Trama: Christine la protagonista vive da anni costretta dalla malattia su una sedia a rotelle. Ha deciso di andare a Lourdes nella speranza di guarire. Il viaggio della speranza non risulta vano ed improvvisamente lei riacquista la mobilità e guarisce. Passano i giorni, e la sua vita si riempie di speranza, di gioia, si innamora vede dinanzi a sé una vita normale. Poi però, come in una storia scritta male, la malattia si ripresenta implacabile.
La trama in sé è molto semplice e lineare e verrebbe da dire scontata non fosse che la storia altro non è se non la scusa per fare noi tutti delle riflessioni.
Dovessi accostare un’immagine a questo film mi verrebbe in mente un bicchiere d’acqua pieno a metà e l’eterna domanda: è mezzo pieno o mezzo vuoto?
I fotogrammi del film, rigorosi ed austeri, raccontano attraverso inquadrature minimaliste di una moltitudine di disperazione e dolore, di una catena di montaggio della fede, dell’ industrializzazione del dolore, di un miracolificio che opera a ciclo continuo 24 ore al giorno. Un universo di business della fede e della religione.
Le immagini raccontano anche la speranza delle persone. E mi è venuto da chiedermi se la speranza, anche mal riposta, anche ingannevole (ma chi lo può dire in fondo) sia poi così poco?
E non è però crudele illudere? Dare e togliere?
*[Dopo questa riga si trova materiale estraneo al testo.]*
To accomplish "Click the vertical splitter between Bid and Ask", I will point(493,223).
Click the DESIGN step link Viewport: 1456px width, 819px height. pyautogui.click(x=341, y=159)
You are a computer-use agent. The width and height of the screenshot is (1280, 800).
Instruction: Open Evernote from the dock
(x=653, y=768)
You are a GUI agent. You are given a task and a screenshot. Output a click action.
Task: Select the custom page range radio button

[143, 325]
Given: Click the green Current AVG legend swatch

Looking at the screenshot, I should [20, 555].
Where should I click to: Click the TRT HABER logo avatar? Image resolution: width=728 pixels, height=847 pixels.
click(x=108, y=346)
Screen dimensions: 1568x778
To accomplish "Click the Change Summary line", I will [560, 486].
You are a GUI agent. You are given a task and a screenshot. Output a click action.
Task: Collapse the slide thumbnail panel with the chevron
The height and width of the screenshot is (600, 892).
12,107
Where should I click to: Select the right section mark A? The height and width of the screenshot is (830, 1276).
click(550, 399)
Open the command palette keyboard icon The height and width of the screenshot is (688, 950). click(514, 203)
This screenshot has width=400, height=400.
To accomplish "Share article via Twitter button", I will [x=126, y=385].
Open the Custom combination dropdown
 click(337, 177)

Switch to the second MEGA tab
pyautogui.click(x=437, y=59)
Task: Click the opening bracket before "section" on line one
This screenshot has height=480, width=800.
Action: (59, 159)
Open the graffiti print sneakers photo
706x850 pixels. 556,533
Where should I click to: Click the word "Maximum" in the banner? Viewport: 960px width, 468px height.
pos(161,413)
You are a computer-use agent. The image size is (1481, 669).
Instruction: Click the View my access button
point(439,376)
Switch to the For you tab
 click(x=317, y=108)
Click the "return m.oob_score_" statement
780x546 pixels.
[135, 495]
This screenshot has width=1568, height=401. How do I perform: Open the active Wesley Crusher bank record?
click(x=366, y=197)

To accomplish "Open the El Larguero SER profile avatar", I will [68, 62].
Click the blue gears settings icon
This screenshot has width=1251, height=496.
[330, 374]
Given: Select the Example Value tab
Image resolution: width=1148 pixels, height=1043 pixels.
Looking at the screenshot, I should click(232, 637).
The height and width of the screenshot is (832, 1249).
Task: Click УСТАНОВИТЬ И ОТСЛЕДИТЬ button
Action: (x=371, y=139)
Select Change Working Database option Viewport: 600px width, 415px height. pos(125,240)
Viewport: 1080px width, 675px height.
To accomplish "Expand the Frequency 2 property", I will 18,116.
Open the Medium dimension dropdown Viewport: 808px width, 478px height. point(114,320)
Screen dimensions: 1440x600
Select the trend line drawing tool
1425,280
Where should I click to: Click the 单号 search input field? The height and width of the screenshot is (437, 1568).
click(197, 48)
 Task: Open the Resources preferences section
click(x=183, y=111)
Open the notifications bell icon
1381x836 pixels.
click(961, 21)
Un personaggio di contorno nel film chiede al prete che accompagna il gruppo di pellegrini:
“Ma Dio è buono o è onnipotente? Perchè se fosse entrambe le cose questo mare di malati disperati li guarirebbe tutti.”
Il prete risponde che Dio è misterioso e che noi siamo in grado di misurare solo i miracoli che producono effetti sul corpo, di altri miracoli, delle guarigioni dell’anima non possiamo dire. Forse non possiamo dire perché ha ragione l’uomo di fede o forse non possiamo dire perché non ci sono le guarigioni.
Sempre quest’immagine del bicchiere mezzo pieno o mezzo vuoto, che però non deve indurre nell’errore di pensare che la regista non prenda posizione.
In realtà lo fa imboccando la strada della comprensione delle varie opinioni ed impegnandosi ad offrire la possibilità agli atei di chiedersi se non sia un miracolo aver donato per un tempo limitato la felicità ad una persona senza speranza, e ai credenti se non sia crudele dare speranza, per poi toglierla, ingannando una persona disperata.
Dare per una volta la possibilità di scambiarsi reciprocamente i propri punti di vista non è poco, è qualcosa che arricchisce e non è cosa da tutti i film.
5 commenti:
Vedi non vedere bene i trailers.... io pensavo fosse un film più commemorativo e religioso invece non sembra essere così. Mi informerò meglio.
Direi che non è un film religioso o ideologico, parlerei di un film sulle persone.
gnam gnam gnam mi hai fatto venire voglia di vederlo, thanks!
...è una delle prossime visioni in programma...
-la metà femminile dell'orecchio-
Sì, non prendere una posizione netta su queste cose è raro e meritorio (io ammetto che non ci riuscirei, e che avrei fatto un film grottesco e tutto "contro"). Odio la superstizione e le false speranze, ma poi mi viene da pensare a un'amica di mio padre devastata dalla sclerosi multipla, e che riesce a tirare avanti solo grazie al conforto e all'illusione della religio. Aprirle gli occhi? Anche a patto di riuscirci, forse dopo averlo fatto mi sentirei un verme.